■ **Work to be completed**: Pull each line containing "question" out of the data and copy it.

(Stored data)
------------------------------

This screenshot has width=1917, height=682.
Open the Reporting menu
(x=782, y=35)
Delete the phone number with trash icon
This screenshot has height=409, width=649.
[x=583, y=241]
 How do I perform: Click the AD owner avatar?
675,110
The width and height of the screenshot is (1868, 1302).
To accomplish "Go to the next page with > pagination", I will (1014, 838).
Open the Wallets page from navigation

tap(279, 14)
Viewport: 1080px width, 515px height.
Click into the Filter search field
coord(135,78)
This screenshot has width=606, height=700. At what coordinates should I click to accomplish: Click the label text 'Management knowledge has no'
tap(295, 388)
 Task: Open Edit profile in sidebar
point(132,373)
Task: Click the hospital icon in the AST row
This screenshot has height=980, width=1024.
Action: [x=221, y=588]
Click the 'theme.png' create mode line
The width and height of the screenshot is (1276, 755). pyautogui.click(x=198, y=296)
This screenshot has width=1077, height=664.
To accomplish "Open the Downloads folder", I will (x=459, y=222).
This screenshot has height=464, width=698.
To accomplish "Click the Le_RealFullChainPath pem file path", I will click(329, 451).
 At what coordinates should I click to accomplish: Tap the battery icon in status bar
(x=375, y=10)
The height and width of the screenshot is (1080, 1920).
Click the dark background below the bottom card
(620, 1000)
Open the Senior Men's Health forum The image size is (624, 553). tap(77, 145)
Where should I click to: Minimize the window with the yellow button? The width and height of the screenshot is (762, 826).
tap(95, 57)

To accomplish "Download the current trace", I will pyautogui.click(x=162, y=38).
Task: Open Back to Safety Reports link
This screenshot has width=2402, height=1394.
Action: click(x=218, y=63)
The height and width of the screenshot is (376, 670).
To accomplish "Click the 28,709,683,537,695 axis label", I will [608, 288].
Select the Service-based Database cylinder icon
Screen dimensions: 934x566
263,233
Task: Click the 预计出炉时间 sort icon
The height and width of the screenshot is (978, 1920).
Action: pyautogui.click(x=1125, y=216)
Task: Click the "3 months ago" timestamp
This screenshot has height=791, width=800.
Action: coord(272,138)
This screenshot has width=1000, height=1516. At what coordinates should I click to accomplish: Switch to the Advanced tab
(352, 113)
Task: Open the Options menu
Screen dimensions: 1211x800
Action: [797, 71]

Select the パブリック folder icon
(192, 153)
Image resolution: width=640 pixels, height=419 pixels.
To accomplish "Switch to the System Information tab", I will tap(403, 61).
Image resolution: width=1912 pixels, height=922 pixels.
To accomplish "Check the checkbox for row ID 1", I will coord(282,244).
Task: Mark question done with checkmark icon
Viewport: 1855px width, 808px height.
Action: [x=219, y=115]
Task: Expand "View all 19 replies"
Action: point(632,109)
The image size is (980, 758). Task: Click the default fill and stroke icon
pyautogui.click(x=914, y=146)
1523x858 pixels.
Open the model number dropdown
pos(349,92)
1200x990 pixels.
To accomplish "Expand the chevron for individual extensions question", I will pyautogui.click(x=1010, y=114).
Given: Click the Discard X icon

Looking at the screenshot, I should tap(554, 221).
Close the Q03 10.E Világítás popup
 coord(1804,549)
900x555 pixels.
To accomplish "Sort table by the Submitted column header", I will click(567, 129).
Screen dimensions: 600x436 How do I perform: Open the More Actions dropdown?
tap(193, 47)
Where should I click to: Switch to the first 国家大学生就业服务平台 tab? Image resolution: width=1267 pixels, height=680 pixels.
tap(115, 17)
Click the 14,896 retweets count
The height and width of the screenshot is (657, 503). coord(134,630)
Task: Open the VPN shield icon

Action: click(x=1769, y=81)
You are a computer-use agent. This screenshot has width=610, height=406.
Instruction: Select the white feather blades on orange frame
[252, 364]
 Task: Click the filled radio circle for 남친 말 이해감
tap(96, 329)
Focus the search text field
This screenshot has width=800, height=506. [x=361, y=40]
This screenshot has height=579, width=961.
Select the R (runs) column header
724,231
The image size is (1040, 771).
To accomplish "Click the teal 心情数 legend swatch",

------------------------------

■ **Exercise solution**:
Task: Mark question done with checkmark icon
To accomplish "Expand the chevron for individual extensions question", I will pyautogui.click(x=1010, y=114).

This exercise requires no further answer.